##### Entries supplied
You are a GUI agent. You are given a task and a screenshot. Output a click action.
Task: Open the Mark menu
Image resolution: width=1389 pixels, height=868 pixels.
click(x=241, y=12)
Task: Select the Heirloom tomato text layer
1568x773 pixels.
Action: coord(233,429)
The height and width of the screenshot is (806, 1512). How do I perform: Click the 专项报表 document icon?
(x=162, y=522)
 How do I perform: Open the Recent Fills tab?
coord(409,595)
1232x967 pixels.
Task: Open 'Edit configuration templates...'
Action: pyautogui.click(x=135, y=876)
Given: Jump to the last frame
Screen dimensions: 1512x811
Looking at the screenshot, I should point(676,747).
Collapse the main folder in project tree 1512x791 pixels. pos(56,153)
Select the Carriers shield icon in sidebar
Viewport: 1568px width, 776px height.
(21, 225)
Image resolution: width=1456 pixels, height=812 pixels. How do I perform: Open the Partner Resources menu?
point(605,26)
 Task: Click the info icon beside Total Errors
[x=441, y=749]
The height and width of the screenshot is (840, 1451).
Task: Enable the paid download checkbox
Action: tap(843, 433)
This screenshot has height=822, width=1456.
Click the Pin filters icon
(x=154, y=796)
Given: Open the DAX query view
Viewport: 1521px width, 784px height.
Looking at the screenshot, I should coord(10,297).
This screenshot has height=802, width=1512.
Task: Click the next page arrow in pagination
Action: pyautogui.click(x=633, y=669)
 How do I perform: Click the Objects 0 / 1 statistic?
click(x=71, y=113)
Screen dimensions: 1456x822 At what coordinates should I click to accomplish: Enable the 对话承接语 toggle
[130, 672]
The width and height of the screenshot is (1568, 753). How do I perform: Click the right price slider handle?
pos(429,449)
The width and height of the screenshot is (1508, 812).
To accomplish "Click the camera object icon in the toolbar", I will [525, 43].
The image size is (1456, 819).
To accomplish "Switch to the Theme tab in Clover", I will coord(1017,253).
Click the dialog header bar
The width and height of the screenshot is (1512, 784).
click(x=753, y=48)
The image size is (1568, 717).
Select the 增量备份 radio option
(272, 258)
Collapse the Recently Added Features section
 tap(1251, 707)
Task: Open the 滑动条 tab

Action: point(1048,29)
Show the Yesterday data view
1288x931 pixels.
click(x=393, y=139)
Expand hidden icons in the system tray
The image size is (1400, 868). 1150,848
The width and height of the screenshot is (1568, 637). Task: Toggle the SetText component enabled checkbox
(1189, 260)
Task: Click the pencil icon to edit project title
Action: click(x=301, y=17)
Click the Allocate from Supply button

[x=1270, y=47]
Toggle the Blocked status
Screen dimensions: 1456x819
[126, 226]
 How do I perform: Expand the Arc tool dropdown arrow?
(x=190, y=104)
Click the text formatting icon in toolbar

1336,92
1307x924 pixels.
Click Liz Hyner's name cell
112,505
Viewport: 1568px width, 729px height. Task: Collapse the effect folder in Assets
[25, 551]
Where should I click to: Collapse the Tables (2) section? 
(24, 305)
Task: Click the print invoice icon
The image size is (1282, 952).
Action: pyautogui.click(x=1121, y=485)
##########
» Task requirements: Output only the lines from the line that contains "Expand hidden icons in the system tray" through the end of the entries, both included, exactly as they appear.

» Written reply:
Expand hidden icons in the system tray
The image size is (1400, 868). 1150,848
The width and height of the screenshot is (1568, 637). Task: Toggle the SetText component enabled checkbox
(1189, 260)
Task: Click the pencil icon to edit project title
Action: click(x=301, y=17)
Click the Allocate from Supply button

[x=1270, y=47]
Toggle the Blocked status
Screen dimensions: 1456x819
[126, 226]
 How do I perform: Expand the Arc tool dropdown arrow?
(x=190, y=104)
Click the text formatting icon in toolbar

1336,92
1307x924 pixels.
Click Liz Hyner's name cell
112,505
Viewport: 1568px width, 729px height. Task: Collapse the effect folder in Assets
[25, 551]
Where should I click to: Collapse the Tables (2) section? 
(24, 305)
Task: Click the print invoice icon
The image size is (1282, 952).
Action: pyautogui.click(x=1121, y=485)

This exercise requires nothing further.